> [What you should do] Count the lines in the items below that contain the word "screenshot", and give only the number.

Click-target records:
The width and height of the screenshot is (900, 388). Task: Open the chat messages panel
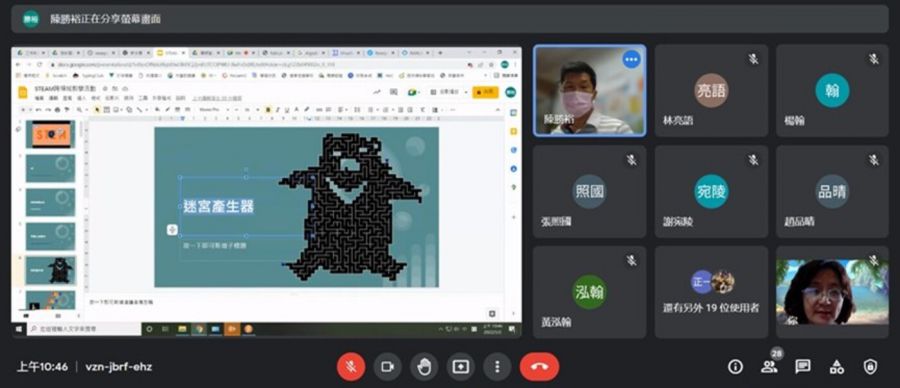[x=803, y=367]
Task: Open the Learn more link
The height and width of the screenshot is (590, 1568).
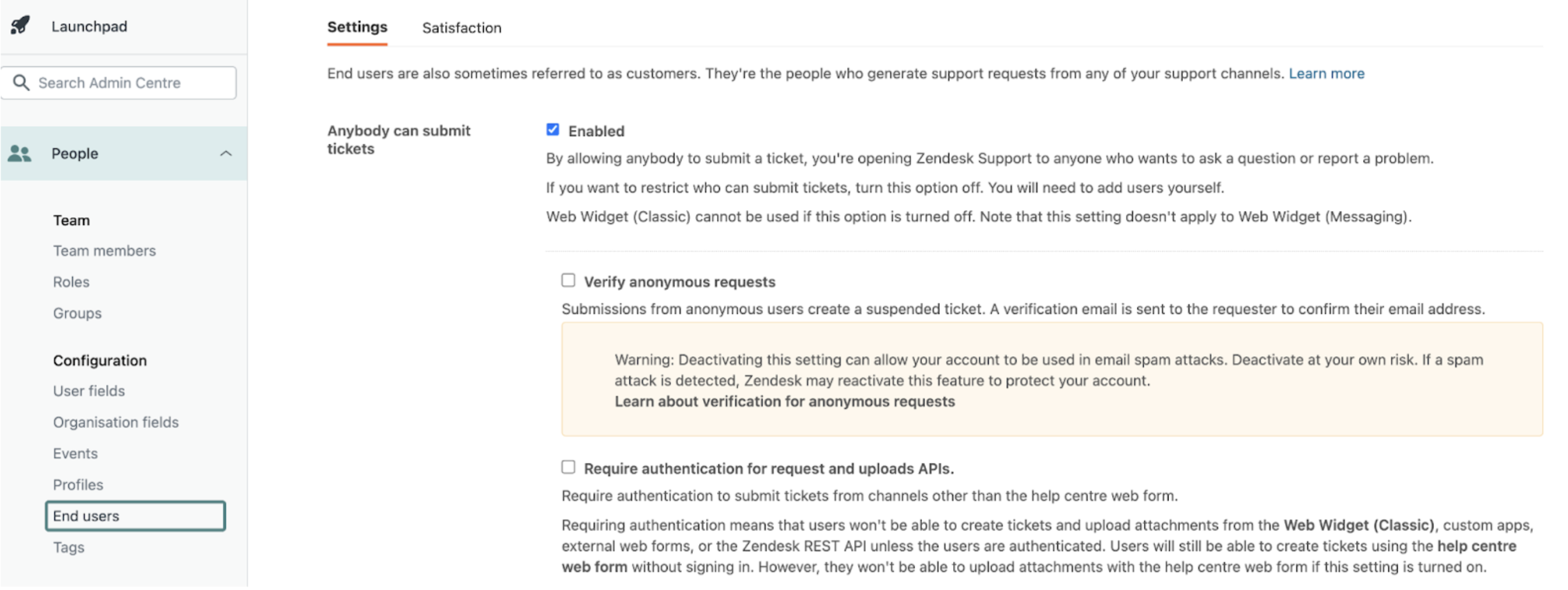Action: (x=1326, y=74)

> [Worked solution] 2